Steinbeck augmented his talent with plain hard work and repeated practice. Where his characters use tools to elevate work to a dignified level, Steinbeck turned to his “comfortable and comforting” pen, an instrument that became an “extension” of the best part of himself: “Work is the only good thing,” he claimed on July 6, 1938, in Working Days. For Steinbeck, writing was a kind of textual habitation. He wrote books methodically the way other people built houses—word by word, sentence by sentence. His act of writing was a way of fulfilling his dream of finding a home in the architectural spaces created by his imagination. In fact, this creative and interior level of engagement is the elusive, unacknowledged fifth layer of Steinbeck’s novel. Although Steinbeck insisted on effacing his own presence in The Grapes of Wrath, the fact remains that it is a very personal book, rooted in his own compulsion. The “plodding” pace of Steinbeck’s writing schedule informed the slow, “crawling” movement of the Joads’ journey, while the harried beat of his own life gave the proper “feel” and tone to his beleaguered characters. Their unsavory weaknesses and vanities, their struggles for survival, their unsuspecting heroism are Steinbeck’s as well. If The Grapes of Wrath praises the honorableness of labor and ratifies the obsessive quest for a home, it is because the author himself felt these twin acts called into being the most committed, the most empathetic, the most resourceful qualities of the human psyche.
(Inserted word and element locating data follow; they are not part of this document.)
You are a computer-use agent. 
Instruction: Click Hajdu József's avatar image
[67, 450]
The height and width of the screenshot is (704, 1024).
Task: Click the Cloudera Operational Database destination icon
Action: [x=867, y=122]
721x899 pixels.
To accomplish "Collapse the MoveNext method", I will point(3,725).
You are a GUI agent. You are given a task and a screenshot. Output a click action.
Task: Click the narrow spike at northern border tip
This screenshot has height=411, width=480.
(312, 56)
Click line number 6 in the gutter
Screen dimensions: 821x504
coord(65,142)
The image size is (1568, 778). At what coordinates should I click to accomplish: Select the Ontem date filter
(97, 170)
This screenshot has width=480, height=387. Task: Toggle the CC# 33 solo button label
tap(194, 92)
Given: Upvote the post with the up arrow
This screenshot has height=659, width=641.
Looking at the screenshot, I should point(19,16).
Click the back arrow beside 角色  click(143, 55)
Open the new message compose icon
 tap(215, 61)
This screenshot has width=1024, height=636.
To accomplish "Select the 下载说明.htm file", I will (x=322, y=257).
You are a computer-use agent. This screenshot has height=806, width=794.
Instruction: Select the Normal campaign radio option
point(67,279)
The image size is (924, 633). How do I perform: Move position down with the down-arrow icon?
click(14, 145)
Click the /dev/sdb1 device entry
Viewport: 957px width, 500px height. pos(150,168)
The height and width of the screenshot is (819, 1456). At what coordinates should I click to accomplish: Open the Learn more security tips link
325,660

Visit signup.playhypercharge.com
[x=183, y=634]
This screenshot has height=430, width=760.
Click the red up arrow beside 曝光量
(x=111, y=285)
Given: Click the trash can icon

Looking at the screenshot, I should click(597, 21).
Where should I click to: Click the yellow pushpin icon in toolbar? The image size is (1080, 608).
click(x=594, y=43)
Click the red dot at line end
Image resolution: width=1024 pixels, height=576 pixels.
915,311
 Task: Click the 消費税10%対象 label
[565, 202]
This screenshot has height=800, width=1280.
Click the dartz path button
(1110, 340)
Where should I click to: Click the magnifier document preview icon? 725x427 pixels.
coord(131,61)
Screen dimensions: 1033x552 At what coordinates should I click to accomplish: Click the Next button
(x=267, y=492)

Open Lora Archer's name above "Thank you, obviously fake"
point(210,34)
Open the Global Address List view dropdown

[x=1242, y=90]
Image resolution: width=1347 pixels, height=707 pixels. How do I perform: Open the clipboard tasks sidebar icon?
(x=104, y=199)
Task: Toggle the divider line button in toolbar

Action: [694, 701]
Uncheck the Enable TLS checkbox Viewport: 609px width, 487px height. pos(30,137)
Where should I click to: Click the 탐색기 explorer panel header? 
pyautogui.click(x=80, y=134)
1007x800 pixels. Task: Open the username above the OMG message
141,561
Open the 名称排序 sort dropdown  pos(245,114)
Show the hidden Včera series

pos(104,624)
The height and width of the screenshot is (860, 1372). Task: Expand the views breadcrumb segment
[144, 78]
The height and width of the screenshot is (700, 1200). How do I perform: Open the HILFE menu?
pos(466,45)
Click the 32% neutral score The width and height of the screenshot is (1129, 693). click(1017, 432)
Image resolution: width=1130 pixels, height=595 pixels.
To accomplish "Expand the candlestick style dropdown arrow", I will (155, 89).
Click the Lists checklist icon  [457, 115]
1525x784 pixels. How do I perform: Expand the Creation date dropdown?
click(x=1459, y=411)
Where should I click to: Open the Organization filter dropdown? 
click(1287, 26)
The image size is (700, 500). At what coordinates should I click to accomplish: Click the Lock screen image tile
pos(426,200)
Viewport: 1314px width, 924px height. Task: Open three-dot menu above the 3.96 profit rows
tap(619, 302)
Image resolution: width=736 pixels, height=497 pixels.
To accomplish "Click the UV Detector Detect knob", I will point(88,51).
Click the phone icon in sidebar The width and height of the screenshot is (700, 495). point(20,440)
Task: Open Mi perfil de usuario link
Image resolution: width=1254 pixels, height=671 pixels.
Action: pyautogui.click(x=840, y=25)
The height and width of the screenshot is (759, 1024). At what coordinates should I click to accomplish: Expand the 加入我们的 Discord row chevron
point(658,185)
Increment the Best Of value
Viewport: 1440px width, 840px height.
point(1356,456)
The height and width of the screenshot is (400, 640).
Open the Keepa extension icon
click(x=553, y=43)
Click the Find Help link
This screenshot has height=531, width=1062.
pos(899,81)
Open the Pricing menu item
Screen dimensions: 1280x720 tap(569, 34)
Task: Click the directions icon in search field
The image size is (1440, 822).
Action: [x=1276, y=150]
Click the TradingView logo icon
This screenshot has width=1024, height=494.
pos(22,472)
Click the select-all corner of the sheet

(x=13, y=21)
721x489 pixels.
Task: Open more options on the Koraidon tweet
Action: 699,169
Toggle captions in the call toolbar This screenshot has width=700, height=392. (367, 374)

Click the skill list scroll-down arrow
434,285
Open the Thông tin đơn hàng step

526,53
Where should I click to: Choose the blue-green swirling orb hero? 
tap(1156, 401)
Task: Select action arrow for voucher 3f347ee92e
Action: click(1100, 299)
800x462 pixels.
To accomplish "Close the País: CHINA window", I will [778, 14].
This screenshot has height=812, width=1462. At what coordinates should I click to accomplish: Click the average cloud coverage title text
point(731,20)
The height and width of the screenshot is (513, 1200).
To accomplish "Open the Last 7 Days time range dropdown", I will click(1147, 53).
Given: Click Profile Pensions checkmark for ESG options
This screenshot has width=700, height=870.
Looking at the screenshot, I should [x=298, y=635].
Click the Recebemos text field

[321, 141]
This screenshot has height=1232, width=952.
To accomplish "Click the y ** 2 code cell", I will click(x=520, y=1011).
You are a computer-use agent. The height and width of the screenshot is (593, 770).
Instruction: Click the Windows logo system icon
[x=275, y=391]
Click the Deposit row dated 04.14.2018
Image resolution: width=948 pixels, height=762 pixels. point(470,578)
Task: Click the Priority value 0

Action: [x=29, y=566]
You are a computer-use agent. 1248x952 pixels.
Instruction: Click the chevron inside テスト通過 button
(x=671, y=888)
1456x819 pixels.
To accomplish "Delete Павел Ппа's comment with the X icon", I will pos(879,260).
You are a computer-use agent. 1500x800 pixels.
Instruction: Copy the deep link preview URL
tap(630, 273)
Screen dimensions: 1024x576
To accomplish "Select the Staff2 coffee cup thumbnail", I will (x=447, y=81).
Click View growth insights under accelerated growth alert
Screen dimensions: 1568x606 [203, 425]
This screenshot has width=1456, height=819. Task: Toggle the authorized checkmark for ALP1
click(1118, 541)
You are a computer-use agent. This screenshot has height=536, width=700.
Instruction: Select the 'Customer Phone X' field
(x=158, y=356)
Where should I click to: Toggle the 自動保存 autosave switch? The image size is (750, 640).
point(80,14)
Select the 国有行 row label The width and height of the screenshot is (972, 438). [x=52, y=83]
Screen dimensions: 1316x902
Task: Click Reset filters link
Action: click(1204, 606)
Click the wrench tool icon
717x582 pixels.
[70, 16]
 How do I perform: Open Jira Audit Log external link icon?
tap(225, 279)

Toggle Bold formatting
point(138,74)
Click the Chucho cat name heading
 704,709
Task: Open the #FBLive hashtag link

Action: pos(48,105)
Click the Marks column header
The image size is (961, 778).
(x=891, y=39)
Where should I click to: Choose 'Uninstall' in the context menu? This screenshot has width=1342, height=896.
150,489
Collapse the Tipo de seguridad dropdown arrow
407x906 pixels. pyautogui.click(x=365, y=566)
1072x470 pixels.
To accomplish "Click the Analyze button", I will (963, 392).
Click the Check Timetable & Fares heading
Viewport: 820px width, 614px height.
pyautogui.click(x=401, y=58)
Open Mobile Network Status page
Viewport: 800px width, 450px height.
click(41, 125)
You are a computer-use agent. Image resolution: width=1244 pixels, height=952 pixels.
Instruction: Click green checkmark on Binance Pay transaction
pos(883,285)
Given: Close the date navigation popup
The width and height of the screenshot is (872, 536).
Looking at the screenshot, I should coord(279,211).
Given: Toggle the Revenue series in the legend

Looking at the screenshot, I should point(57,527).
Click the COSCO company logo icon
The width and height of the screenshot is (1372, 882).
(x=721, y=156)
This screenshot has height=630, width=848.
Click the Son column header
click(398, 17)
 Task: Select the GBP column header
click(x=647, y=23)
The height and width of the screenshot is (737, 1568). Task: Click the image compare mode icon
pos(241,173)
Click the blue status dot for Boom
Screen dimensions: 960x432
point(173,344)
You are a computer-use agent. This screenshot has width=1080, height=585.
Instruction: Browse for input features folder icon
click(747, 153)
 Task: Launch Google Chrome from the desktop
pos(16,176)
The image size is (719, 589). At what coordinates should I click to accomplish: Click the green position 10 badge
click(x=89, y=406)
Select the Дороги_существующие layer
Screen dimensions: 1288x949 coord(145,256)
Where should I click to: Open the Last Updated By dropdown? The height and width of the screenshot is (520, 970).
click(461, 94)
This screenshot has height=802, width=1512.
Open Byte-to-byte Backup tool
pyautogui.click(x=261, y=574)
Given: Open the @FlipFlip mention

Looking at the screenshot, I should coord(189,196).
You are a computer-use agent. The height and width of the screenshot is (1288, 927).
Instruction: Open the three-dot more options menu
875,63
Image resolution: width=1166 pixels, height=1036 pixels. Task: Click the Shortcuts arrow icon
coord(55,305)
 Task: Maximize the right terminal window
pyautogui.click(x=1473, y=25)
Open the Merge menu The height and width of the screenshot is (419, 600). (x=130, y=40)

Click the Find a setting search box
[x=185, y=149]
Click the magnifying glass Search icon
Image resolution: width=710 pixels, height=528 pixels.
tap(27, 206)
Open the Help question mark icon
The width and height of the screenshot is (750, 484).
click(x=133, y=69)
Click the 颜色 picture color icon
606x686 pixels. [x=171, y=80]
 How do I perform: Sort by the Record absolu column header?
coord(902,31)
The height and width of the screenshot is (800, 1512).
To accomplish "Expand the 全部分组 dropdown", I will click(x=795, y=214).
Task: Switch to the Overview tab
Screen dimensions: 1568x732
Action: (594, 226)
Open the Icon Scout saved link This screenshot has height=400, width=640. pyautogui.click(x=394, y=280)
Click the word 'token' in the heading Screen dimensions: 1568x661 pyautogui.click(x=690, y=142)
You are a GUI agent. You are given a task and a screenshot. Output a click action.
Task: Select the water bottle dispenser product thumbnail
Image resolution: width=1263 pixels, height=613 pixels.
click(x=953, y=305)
By nature Steinbeck was not a collaborator. “Unless a writer is capable of solitude he should leave books alone and go into the theatre,” he exclaimed years later. Solitude was an increasingly precious commodity in Steinbeck’s life because intrusions conspired to paralyze his will and disrupt his concentration. “Every book seems the struggle of a whole life,” he lamented in Working Days. A grass-growing mood was rarely his, so he managed as best he could within his constraints. Although it didn’t always ensure complete solitude, Steinbeck often sequestered himself in the eight-by-eight-foot work room of Arroya del Ajo (Garlic Gulch), the house he and Carol built in 1936 on Greenwood Lane in Los Gatos: “Just big enough for a bed and a desk and a gun rack and a little book case. I like to sleep in the room I work in,” he told George Albee.

The Grapes of Wrath’s communal vision began in the fire of Steinbeck’s own labor, but the flames were fanned by numerous people, especially Carol Steinbeck and Tom Collins. Carol Steinbeck (1906–1983), his outgoing first wife, was far more politically radical than John, and she actively supported northern California’s local fugitive agricultural labor movement before he did. (According to his biographer, Jackson J. Benson, Steinbeck was not much interested in doctrinaire political theories at this point in his career.) Carol was an energetic, talented person in her own right, who agreed to relinquish a possible career in favor of helping to manage his. Their partnership and marriage was smoother and more egalitarian in the struggling years of Steinbeck’s career; with the enormous success—and pressures—brought first by Of Mice and Men (New York: Covici-Friede, 1937), and then by The Grapes of Wrath, their situation became more tenuous and volatile. Carol was an extremely strong-willed, demonstrative person, and she was often frustrated, resentful, and sometimes jealous; John, inordinately shy, was frequently beleaguered, confused, and demanding. In the late 1930s, whenever John was writing daily, which was much of the time, Carol handled—but didn’t always like—most of the routine domestic duties. She also shielded her husband as much as possible from unwarranted disruptions and intrusions, and she oversaw some of the financial arrangements (an increasingly large job) between Stein-beck and his literary agents. “Carol does so much,” Steinbeck admitted on August 2, 1938.

Carol also served as his cultural envoy and stand-in. In January 1938, on a trip to New York City, she met with documentary film-maker Pare Lorentz (1905–1992), arranging between them his first visit to Los Gatos to discuss a joint Steinbeck-Lorentz movie version of In Dubious Battle (which was never made) and a private showing of The River and The Plow That Broke the Plains. These pioneering documentary films, which Lorentz made for President Franklin D. Roosevelt’s New Deal-inspired Resettlement Administration (fore-runner of the Farm Security Administration), dealt with human displacement and natural erosion caused by the Dust Bowl and Mississippi Valley floods. After their initial meeting, Lorentz became an increasingly important figure in the novelist’s life, providing everything from practical advice on politics to spirited artistic cheerleading.